Episode 84: Ten hundred years

In the great house of Collinwood, strange and troubled boy David Collins tricks his well-meaning governess, Vicki, into a room where he locks her up. Hardworking young fisherman Joe comes to the house to tell his sometime girlfriend, flighty heiress Carolyn, that he can’t spend the evening with her because he has a date with someone else.

I suppose this is one of writer Art Wallace’s diptych episodes, in which the contrast between a pair of intercut scenes tells us more about the characters than we would gather watching either scene straight through. Most such episodes are powerful and engrossing. Unfortunately, both of today’s topics are deadly dull. The pointlessness of the one multiplies the tedium of the other.

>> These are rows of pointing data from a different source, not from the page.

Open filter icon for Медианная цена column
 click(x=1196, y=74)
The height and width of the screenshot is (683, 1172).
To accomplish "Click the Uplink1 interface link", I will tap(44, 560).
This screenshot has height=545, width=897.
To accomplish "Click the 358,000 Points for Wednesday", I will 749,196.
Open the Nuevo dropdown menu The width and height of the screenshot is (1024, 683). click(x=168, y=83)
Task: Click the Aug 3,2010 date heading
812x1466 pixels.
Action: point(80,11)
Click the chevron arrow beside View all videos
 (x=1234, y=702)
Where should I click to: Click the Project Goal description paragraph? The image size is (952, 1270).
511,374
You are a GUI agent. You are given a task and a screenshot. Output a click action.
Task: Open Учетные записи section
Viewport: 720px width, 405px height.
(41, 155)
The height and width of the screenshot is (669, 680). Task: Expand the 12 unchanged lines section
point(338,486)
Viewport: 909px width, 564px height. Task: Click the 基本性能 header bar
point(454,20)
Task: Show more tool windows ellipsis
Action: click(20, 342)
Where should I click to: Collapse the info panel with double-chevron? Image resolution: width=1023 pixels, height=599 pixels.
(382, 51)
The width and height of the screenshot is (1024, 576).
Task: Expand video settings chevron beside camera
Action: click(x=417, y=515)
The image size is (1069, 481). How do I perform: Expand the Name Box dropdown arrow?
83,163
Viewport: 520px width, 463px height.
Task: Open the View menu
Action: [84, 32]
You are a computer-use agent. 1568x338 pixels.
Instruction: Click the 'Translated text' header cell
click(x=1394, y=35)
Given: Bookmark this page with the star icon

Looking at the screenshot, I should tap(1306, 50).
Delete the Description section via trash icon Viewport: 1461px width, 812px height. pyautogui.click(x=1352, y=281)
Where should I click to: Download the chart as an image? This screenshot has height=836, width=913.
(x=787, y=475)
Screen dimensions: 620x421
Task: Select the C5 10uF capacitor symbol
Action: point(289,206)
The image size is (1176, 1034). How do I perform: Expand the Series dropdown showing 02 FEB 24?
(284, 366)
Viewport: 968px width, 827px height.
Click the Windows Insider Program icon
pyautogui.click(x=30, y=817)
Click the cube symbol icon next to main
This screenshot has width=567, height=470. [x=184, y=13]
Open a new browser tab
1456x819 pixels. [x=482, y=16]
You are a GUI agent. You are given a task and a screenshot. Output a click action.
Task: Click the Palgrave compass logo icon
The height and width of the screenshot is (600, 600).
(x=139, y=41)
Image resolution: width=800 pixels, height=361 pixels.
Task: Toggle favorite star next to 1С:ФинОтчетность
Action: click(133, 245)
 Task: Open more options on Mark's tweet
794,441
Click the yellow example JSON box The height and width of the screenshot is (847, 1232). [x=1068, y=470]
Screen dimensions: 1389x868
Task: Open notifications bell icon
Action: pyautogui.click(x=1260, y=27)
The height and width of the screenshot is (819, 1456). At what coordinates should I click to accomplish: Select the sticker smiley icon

Joe and Carolyn’s relationship has never been interesting for one second. Their scenes are divided between Carolyn’s flagrant displays of contempt for Joe, quarrels that begin when Joe objects to those displays, and the occasional conversation about how the two of them don’t have a future. Today’s conversation between them is a break-up scene. An actual breakup would be welcome, but they’ve raised our hopes that way before. Since the only emotion Carolyn and Joe have managed to arouse in the audience is impatience, we don’t have any of the mixed feelings that could make the scene poignant or exciting.

The contrast at the hinge of the diptych is between, on the one hand, David taunting the suddenly brainless Vicki with the prospect that she will be in her prison for the rest of her life and, on the other, Carolyn dismissing the suddenly self-assertive Joe with the prospect that they will never see each other again. Joe’s uncharacteristic strength is more appealing, and better grounded in what we’ve seen so far, than is the uncharacteristic stupidity that led Vicki into David’s trap. But even if the breakup is the real thing this time, it’s hard to feel much relief when we know that we’re going to be locked up and miserable with Vicki.

There is some trivia in this one that will appeal to confirmed fans of Dark Shadows. It’s the first time we go inside the west wing; we get a look at a corridor and at the room where Vicki will be confined. Vicki and David talk about the long, twisting way they have taken, suggesting that it is a very large place. Much larger than reclusive matriarch Liz suggested in episode 2, when she told Vicki that the whole house, including the closed-off portions, has a total of 40 rooms.

Also, Vicki mentions that the west wing has been closed for 50 years. David picks up on “50 years” in a story he tells to frighten Vicki, ensuring that it will stick in the audience’s mind. Yet Liz, who is supposed to be in her 40s, has a conversation with her daughter Carolyn in which she remembers a time when far “fewer rooms were closed off.” That suggests that there is not only a locked-up west wing, but perhaps an east wing as well. That won’t be confirmed for four years, but it is implicit here.

Reminiscing about the way the house used to be, Liz says “There’s nothing in those rooms now but ghosts and memories.” In fact, the rooms in the west wing, like the abandoned Old House and the basement, are stuffed to bursting, not only with antique furniture, books, trunks, vases, paintings, rugs, and other things that could be sold at a high enough price to finance a considerable amount of work on the house, but also with old newspapers, tattered clothing, helpless governesses, and other unsaleable items that should not be kept in storage. For his part, David tells us that the west wing is full of mice, and we see so many cobwebs that the air quality in the occupied parts of the house must be severely affected by its dust. The Collinses really ought to empty their disused spaces and hire a couple to keep them clean.

No abandoned corridor would be complete without a full-sized metal candelabra in front of a porcelain vase resting on a dedicated stand

Apparently executive producer Dan Curtis insisted as a point of visual style that abandoned buildings be shown crammed with stuff. Today, that means that Vicki’s failure to pick up any of the blunt objects surrounding her and start beating the door down makes her look like an even bigger idiot than she already does for falling into the trap in the first place. The window is too high for her to reach, but with so much furniture and so many other objects in the room it would be no trick for her to stack something up she could climb on. After all, animal behaviorists give intelligence tests in which they get baboons to pile one thing on top of another so that they can reach a piece of fruit dangling from the ceiling. Too bad Vicki doesn’t have a baboon with her to give her some guidance.

In the room

2 thoughts on “Episode 84: Ten hundred years”

  1. “Yet Liz, who is supposed to be in her 40s,”

    Nope. Per Art Wallace’s story outline, Liz was 57 when the series began.